= Requirement 1 =
Answer these from the sock-knitting text below:
(a) What is the name of the pattern that was used?
(b) On what site does the pattern's designer have a tutorial for the unclear parts?
(c) What size was made, and about how much yarn did it take?
= Requirement 2 =
Please copy a part of the sock-knitting text below word for word: begin at the words "The pattern I" and stop after the words "become these socks.".
= Requirement 3 =
Write what comes next in the sock-knitting text below, picking up after its last sentence.

= Text section =
· · · · ·

The pattern I used was Skimmer Socks Revisited by Sheila Toy Stromberg (revisited as she revamped a popular pattern of hers written a number of years ago).  This pattern popped up onto Ravelry’s Hot Right Now around the beginning of May, and when I saw my purple and blue left overs together, they were just destined to become these socks.

The pattern was VERY clearly written, and if anything was unclear, like my confidence in doing short rows, she has a corresponding tutorial on YouTube. To make it even better, Stromberg has marked the timestamps when that particular technique is shown in the video.  While the tutorial is around an hour, I fast-forwarded to the parts I needed clarification on and then happily resumed my knitting.

For my high-arched feet, I made size large which required around 140 metres of yarn, and the fit is great. I can certainly see myself making more of these socklets in the future, with my only major mod would be making the insole shorter so that they’ll be slightly more no-show when I wear flats.

· · · · ·

= Data shown =
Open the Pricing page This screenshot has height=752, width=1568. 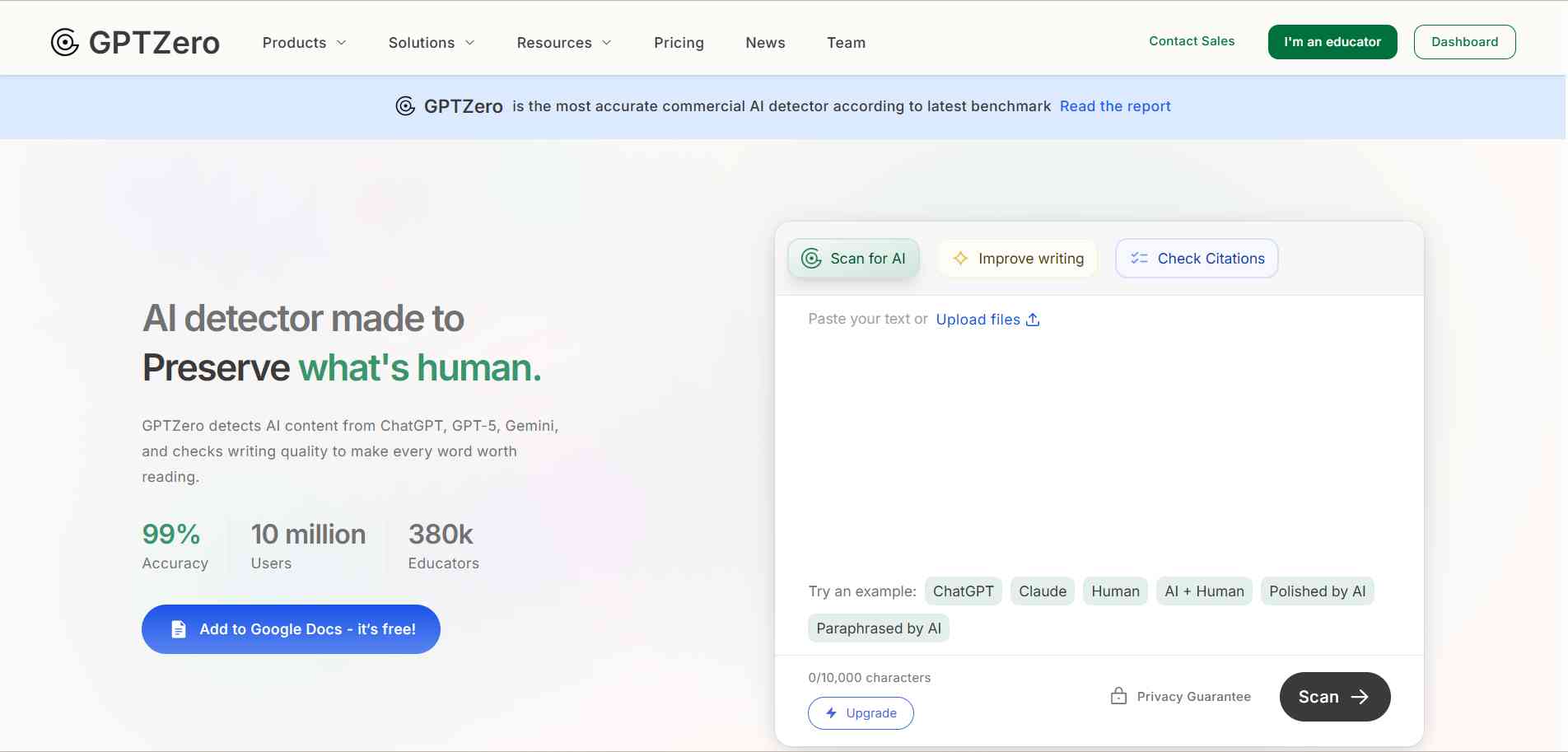(679, 42)
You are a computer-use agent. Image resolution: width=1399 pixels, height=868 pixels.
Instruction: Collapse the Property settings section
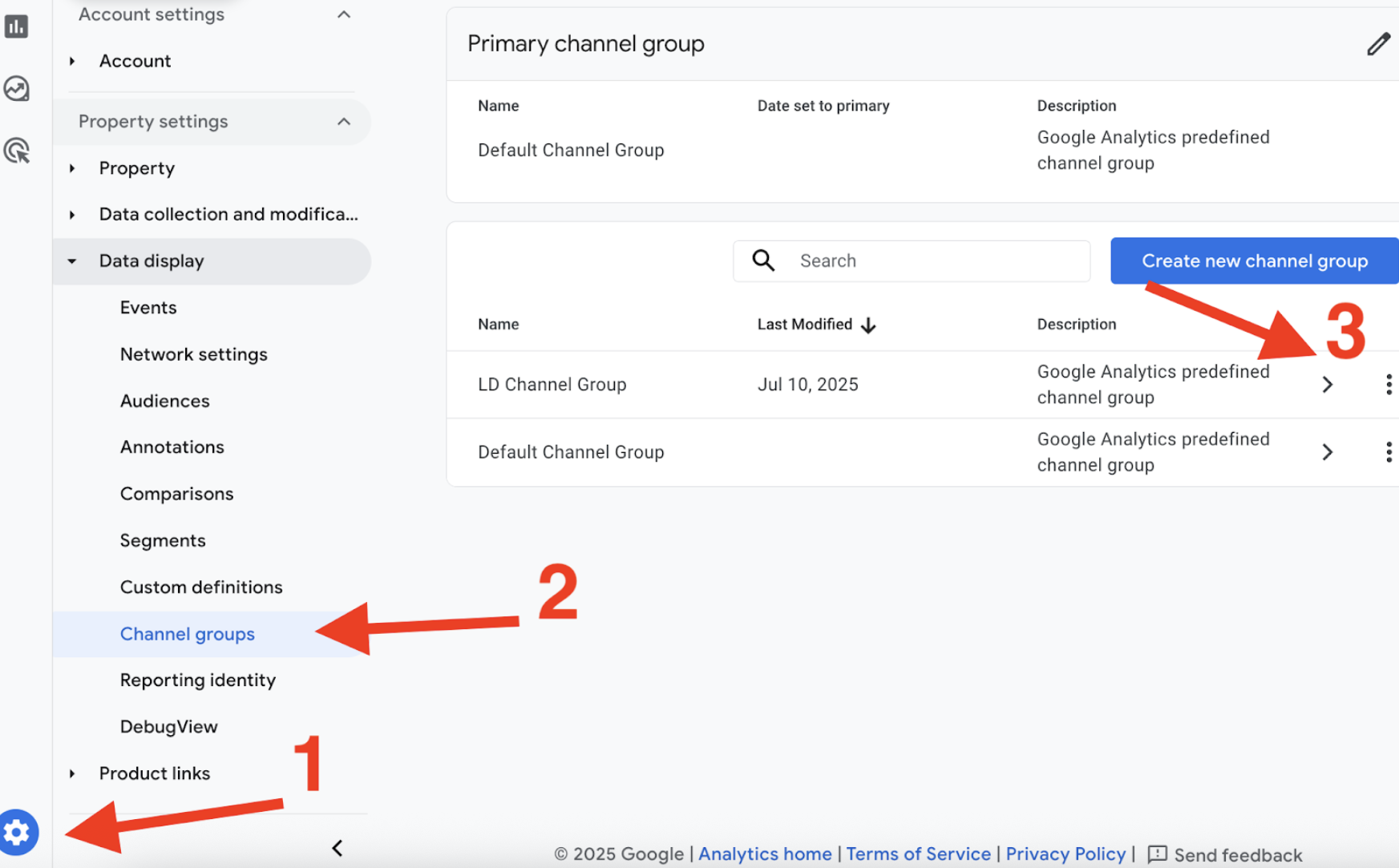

· · · · ·

= Right answer 1 =
(a) Skimmer Socks Revisited
(b) YouTube
(c) Size large, which took around 140 metres of yarn

= Right answer 2 =
The pattern I used was Skimmer Socks Revisited by Sheila Toy Stromberg (revisited as she revamped a popular pattern of hers written a number of years ago).  This pattern popped up onto Ravelry’s Hot Right Now around the beginning of May, and when I saw my purple and blue left overs together, they were just destined to become these socks.

= Right answer 3 =
To everyone in Canada, I hope you are having a fantastic Victoria Day long weekend! To everyone else, Happy Monday!

On knitting up those pesky left overs

It’s inevitable. You find a pattern, buy the yarn, knit the pattern, and unless you end up playing an epic game of yarn chicken, you’re going to end up with left overs, those few grams of yarn that really, what CAN you do with it? A few weeks ago, these odds and sods were my focus and using them up in creative manners my mission.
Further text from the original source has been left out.